Intel has just discontinued its Atom processors for mobile devices. The death of the Atom chips, with codenames SoFIA and Broxton, was confirmed by its spokeswoman on April 29.
The move to cut these Atom processors is viewed as part of Intel's plan to restructure its operations. This also comes hot on the heels of the firm's announcement to layoff 12,000 employees.
The resources dedicated to the two Atom chips will now be focused on products that can advance the firm's strategy and generate higher returns, the spokeswoman said.
Dropping SoFIA and Broxton leaves the company with only Apollo Lake Atom chip, replacing Cherry Trail — Intel's Atom X5 line of tablet chips. Apollo Lake is aimed for PC-like slates along with hybrids. The spokeswoman said that the firm no longer views tablets as a standalone segment in the market, and Intel's product roadmap shows that.
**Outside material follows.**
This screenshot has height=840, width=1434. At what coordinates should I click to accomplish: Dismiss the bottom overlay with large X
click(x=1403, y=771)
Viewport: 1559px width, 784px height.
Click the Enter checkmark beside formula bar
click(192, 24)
The company assures customers who own tablets that are fitted with the discontinued chips that it will keep on supporting them.
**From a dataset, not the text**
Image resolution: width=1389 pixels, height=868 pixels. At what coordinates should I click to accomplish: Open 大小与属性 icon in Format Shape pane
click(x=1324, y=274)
"We will continue to support our tablet customers with SoFIA 3G/3GR, Bay Trail and Cherry Trail now, and later with Apollo Lake and some SKUs from our Core processor family," said the spokeswoman.
What Does This Mean For The Rumored Surface Phone?
PCWorld says that fans of Windows 10 Mobile have long been clamoring for a phone that could run native Win32 legacy applications and the new Universal Windows Platform. Many fans assume this requires a handset that runs an Intel Atom chip.
The company's latest decision kills off this option, it seems.
"Unless Microsoft has some other trick up its sleeve, the most compelling justification for a Win32-based Surface phone appears to have died," says the report.
Paul Thurrott, a tech writer, thinks the cancellation of Intel's Atom chips has "big ramifications" for the speculated Surface phone. He believes that Microsoft could launch a Surface handset running an ARM processor, instead.
"Thus, an Intel Surface phone is not happening," he says. "What about a Surface 4? I suppose Microsoft could choose the more expensive Core m chipset now, and up the price while making it a more premium device."
The company's decision to drop SoFIA and Broxton was initially reported by analyst Patrick Moorhead via Forbes, and confirmed by PCWorld and IDG News Service.